EXCERPTED RECORDS:
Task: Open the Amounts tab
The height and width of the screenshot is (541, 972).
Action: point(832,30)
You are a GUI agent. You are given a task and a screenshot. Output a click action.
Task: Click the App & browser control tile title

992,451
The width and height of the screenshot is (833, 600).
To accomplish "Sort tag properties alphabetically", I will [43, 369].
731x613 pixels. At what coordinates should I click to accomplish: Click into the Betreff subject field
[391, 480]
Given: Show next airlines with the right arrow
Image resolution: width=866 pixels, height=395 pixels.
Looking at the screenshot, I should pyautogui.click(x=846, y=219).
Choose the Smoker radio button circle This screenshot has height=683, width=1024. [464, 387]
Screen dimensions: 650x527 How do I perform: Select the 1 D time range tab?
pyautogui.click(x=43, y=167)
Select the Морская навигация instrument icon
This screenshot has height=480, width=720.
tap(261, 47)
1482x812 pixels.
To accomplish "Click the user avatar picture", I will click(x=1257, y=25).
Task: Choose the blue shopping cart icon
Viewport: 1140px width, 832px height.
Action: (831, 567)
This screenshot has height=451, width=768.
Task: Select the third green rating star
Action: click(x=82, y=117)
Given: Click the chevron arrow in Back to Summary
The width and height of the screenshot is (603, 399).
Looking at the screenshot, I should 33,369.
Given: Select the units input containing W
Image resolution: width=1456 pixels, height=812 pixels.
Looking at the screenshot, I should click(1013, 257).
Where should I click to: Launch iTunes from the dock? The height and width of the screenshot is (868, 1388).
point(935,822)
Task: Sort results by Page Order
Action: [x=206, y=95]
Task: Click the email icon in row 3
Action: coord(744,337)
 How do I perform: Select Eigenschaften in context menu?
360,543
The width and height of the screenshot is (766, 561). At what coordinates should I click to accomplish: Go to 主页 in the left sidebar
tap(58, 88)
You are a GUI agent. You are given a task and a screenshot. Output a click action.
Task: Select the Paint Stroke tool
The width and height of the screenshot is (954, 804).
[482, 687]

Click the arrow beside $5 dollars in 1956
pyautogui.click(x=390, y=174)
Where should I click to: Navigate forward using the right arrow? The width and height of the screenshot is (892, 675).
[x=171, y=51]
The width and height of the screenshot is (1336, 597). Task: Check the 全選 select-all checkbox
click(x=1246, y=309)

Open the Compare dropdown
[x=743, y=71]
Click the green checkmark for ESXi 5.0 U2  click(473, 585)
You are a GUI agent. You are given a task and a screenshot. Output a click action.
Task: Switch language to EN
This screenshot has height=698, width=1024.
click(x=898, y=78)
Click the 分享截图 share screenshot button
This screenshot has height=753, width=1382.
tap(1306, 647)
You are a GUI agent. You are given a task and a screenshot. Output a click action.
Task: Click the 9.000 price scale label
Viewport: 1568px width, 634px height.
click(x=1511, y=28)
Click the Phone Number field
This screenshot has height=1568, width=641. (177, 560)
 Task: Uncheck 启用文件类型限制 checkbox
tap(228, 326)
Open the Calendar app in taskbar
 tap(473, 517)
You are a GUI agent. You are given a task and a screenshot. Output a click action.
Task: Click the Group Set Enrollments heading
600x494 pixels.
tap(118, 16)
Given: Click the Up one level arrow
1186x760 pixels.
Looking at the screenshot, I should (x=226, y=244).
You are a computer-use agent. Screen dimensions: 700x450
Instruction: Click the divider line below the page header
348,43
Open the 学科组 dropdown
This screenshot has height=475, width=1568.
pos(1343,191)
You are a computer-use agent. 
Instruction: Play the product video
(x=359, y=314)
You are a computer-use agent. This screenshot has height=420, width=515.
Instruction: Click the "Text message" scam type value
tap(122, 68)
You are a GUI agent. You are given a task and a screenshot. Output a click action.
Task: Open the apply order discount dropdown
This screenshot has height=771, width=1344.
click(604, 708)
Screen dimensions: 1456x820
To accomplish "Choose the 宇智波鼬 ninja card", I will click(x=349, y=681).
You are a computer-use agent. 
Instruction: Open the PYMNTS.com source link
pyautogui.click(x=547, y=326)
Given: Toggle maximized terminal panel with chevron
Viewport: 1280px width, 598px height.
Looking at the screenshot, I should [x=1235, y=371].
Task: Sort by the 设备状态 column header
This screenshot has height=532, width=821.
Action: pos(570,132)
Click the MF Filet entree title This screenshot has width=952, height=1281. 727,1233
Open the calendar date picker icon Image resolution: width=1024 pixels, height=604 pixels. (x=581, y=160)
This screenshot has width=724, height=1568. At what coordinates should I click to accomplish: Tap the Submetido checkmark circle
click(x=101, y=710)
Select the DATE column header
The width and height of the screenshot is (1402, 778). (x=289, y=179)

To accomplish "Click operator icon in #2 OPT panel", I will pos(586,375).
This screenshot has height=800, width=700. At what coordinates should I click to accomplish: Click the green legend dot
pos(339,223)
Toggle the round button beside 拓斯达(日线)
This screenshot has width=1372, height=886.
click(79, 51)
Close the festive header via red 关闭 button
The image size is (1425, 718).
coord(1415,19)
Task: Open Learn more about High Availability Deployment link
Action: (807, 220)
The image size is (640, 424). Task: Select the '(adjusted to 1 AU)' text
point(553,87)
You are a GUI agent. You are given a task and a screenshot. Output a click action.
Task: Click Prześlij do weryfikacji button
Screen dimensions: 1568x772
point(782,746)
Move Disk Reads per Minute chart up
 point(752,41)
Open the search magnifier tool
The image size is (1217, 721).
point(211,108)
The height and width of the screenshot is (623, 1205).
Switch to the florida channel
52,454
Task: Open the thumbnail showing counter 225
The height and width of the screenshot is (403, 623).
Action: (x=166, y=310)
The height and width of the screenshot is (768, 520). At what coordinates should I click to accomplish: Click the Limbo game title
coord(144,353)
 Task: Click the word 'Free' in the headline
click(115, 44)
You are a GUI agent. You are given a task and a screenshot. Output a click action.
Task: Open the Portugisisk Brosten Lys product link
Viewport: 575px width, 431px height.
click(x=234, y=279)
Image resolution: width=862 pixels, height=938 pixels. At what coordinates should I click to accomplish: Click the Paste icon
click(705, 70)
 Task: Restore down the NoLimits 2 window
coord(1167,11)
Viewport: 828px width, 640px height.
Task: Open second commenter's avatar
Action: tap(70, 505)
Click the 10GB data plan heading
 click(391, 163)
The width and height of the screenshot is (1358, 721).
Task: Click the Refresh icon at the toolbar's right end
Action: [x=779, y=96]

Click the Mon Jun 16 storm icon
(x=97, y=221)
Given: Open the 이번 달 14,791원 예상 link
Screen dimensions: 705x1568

TASK PROMPT:
If a line comes after the one that contains "Choose the Smoker", leave it out; return every line of the entries up to that point exactly, starting with the first, with that line included.

WRITTEN ANSWER:
Task: Open the Amounts tab
The height and width of the screenshot is (541, 972).
Action: point(832,30)
You are a GUI agent. You are given a task and a screenshot. Output a click action.
Task: Click the App & browser control tile title

992,451
The width and height of the screenshot is (833, 600).
To accomplish "Sort tag properties alphabetically", I will [43, 369].
731x613 pixels. At what coordinates should I click to accomplish: Click into the Betreff subject field
[391, 480]
Given: Show next airlines with the right arrow
Image resolution: width=866 pixels, height=395 pixels.
Looking at the screenshot, I should pyautogui.click(x=846, y=219).
Choose the Smoker radio button circle This screenshot has height=683, width=1024. [464, 387]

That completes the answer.